- Aim 1 -
List the bands named in the opening paragraph of the news article about Sam Rostad.

- Excerpted passage -

[BEGIN]

NEWS

Great Falls’ Rostad headed to jolly old England

Richard Ecke

England has its good points — William Shakespeare; the Beatles, Rolling Stones, Led Zeppelin and Coldplay; James Bond and Harry Potter — but it’s also thousands of miles away from Montana.

Not everyone would expect a student from Great Falls to immerse himself in studying the end of the Middle Ages in Britain.

Yet Sam Rostad of Great Falls has tossed aside convention and excelled at scholarship involving the onetime mother country. He recently garnered a $30,000 grant that will enable him to study medieval Benedictine monasteries for a doctoral degree.

Rostad has been fascinated by England and the Middle Ages since he was a boy. He was thrilled by the film “Braveheart,” a 1995 Best Picture film about conflict between England and Scotland; and along with his mom, a murder-mystery buff, he enjoyed a mid-1990s British TV series about an English Crusader-turned-monk named Brother Cadfael, who also was a detective.

“I just kind of liked medieval stuff as a kid,” Rostad said Sunday in a telephone interview from Indiana. “I guess I never really outgrew it.”

He draws the line, though, at attending costumed renaissance fairs.

“I don’t have a foam sword and fake armor,” he quipped.

The fanciful part of medieval times seems to be what the public enjoys, though. Rostad taught a course in medieval civilization at Indiana University-South Bend while pursuing advanced degrees.

“Some of my students were a little disappointed that it wasn’t all head-chopping and knights,” Rostad said with a chuckle.

[END]

- Information supplied -
[BEGIN]

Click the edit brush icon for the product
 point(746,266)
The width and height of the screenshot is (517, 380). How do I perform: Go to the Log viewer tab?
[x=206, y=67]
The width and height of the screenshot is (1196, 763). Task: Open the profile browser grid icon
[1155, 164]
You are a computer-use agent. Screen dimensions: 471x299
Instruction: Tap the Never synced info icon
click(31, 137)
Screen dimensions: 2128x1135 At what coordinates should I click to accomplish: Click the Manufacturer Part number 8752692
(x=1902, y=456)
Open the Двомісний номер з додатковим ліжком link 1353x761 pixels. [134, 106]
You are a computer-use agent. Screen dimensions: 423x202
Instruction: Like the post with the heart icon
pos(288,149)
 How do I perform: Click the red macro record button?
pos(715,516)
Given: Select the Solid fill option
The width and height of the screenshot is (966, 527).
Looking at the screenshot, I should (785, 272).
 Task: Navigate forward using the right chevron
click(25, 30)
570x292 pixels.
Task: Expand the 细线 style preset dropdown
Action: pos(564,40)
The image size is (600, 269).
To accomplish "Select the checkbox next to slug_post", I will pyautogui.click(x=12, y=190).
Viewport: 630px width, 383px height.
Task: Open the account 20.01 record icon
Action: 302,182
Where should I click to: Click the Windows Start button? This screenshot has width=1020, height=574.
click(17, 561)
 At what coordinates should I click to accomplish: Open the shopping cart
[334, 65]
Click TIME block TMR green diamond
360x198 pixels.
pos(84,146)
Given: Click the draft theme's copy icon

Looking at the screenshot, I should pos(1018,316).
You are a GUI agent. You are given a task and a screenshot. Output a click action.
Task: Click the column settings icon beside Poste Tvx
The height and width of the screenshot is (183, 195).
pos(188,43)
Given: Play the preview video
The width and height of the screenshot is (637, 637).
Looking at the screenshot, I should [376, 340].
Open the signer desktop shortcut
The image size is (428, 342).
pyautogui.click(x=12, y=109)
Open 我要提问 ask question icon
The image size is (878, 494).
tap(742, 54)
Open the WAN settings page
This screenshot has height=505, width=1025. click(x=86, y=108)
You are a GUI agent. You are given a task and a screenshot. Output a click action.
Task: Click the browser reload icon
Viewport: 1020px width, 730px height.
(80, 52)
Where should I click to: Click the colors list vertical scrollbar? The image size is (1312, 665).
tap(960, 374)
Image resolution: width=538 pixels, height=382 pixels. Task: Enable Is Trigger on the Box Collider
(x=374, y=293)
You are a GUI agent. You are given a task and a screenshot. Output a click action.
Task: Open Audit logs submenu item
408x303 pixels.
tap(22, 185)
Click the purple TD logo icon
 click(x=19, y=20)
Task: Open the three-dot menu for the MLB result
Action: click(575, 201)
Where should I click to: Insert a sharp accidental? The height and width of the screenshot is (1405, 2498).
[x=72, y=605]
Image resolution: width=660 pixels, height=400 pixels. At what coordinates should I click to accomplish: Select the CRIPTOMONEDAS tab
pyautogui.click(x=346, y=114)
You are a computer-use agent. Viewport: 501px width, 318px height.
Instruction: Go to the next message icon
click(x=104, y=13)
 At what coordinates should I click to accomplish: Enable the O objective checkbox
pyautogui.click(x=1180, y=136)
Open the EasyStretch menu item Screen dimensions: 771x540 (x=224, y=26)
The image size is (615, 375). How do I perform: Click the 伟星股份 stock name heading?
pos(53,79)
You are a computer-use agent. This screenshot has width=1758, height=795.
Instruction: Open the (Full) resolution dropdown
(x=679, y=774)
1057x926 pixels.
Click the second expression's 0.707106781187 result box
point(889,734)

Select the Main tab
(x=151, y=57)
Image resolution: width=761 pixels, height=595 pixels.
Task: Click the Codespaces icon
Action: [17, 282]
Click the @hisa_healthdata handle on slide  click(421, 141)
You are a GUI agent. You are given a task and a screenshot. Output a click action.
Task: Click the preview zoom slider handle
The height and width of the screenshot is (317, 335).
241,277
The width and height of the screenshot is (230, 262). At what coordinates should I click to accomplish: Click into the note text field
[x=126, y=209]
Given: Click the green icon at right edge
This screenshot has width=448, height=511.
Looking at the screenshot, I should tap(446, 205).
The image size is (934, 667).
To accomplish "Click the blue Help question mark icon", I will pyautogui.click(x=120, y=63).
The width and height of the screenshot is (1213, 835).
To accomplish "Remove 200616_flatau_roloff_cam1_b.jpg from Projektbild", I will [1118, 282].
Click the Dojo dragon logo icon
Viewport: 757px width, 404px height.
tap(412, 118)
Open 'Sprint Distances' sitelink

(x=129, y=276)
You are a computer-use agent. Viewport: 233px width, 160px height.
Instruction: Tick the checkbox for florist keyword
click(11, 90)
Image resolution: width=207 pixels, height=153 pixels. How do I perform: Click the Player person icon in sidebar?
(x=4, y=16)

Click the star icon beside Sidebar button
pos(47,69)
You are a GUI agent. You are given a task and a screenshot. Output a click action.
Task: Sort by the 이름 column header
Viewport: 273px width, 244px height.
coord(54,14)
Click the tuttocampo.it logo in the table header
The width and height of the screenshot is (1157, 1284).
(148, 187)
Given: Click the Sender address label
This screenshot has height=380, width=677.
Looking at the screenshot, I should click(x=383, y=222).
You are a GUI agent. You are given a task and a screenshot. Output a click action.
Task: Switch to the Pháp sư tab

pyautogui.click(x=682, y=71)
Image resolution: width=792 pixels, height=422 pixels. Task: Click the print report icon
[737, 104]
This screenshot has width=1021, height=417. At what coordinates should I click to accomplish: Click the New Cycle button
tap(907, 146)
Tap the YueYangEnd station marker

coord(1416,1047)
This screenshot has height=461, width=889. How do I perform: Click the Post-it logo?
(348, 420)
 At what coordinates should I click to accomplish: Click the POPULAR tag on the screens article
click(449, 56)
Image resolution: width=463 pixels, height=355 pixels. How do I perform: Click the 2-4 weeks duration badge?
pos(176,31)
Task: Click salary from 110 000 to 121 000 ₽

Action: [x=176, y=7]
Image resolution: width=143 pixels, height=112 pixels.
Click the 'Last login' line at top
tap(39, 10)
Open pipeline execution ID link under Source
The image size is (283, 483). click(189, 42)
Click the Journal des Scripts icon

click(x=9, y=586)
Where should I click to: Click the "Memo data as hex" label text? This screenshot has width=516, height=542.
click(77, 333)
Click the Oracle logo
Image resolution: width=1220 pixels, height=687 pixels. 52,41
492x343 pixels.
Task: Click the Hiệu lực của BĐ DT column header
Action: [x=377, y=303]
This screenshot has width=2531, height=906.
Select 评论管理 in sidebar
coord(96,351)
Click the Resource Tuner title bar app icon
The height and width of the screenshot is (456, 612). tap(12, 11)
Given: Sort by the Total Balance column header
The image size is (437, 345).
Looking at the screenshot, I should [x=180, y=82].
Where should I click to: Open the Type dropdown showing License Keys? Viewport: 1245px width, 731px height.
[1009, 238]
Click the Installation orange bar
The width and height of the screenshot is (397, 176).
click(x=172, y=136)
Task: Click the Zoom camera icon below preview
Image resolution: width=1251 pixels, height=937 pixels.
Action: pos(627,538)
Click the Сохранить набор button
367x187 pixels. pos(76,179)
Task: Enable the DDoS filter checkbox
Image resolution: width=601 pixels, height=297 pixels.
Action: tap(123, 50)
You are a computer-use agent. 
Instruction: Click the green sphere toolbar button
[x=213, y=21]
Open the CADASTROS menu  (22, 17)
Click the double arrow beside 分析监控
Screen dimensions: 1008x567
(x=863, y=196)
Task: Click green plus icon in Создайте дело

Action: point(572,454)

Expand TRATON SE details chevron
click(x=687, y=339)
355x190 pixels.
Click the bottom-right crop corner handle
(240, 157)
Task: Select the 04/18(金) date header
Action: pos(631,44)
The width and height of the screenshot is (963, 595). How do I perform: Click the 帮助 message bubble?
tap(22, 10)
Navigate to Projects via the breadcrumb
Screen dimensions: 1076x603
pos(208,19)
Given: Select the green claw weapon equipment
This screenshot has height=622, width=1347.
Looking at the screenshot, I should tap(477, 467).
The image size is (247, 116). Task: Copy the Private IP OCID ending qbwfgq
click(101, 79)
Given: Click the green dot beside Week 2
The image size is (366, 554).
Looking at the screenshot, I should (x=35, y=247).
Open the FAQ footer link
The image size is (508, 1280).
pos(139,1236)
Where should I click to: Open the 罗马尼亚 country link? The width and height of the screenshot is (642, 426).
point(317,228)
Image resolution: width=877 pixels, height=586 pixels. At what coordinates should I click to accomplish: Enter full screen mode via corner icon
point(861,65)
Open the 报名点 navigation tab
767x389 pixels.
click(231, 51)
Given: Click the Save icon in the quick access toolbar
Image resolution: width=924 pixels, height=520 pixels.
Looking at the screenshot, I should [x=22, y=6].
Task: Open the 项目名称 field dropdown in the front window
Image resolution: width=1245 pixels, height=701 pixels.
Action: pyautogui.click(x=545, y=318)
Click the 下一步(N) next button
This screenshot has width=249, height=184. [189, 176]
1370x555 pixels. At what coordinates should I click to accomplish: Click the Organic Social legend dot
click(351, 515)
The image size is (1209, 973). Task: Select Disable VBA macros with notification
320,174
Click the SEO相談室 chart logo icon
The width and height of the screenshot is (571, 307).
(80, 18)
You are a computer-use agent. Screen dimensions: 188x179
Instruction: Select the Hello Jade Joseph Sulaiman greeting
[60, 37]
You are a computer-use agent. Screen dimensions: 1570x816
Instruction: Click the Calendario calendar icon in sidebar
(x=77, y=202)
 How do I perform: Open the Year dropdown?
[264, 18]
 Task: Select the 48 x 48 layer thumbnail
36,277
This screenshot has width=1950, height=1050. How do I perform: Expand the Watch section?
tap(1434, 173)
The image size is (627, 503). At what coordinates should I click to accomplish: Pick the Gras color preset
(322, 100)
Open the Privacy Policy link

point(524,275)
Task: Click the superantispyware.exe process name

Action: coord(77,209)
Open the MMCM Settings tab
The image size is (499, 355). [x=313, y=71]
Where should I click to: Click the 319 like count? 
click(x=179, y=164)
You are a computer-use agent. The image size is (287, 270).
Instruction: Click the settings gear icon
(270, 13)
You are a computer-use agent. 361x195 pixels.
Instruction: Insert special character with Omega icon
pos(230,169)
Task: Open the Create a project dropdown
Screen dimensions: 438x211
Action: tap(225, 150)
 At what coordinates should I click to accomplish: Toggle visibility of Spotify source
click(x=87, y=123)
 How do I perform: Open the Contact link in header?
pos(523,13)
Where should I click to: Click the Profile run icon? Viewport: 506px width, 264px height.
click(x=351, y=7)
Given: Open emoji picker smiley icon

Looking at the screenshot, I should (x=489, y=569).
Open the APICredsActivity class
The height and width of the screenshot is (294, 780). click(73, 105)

[END]

- Aim 2 -
In the entries, starting at the line that contains "Open the Privacy Policy link" and ending with the last entry, switch "Instruction" to "Command" and leave everything else as it is.

- Worked solution 1 -
the Beatles, Rolling Stones, Led Zeppelin, Coldplay

- Worked solution 2 -
Open the Privacy Policy link

point(524,275)
Task: Click the superantispyware.exe process name

Action: coord(77,209)
Open the MMCM Settings tab
The image size is (499, 355). [x=313, y=71]
Where should I click to: Click the 319 like count? 
click(x=179, y=164)
You are a computer-use agent. The image size is (287, 270).
Command: Click the settings gear icon
(270, 13)
You are a computer-use agent. 361x195 pixels.
Command: Insert special character with Omega icon
pos(230,169)
Task: Open the Create a project dropdown
Screen dimensions: 438x211
Action: tap(225, 150)
 At what coordinates should I click to accomplish: Toggle visibility of Spotify source
click(x=87, y=123)
 How do I perform: Open the Contact link in header?
pos(523,13)
Where should I click to: Click the Profile run icon? Viewport: 506px width, 264px height.
click(x=351, y=7)
Given: Open emoji picker smiley icon

Looking at the screenshot, I should (x=489, y=569).
Open the APICredsActivity class
The height and width of the screenshot is (294, 780). click(73, 105)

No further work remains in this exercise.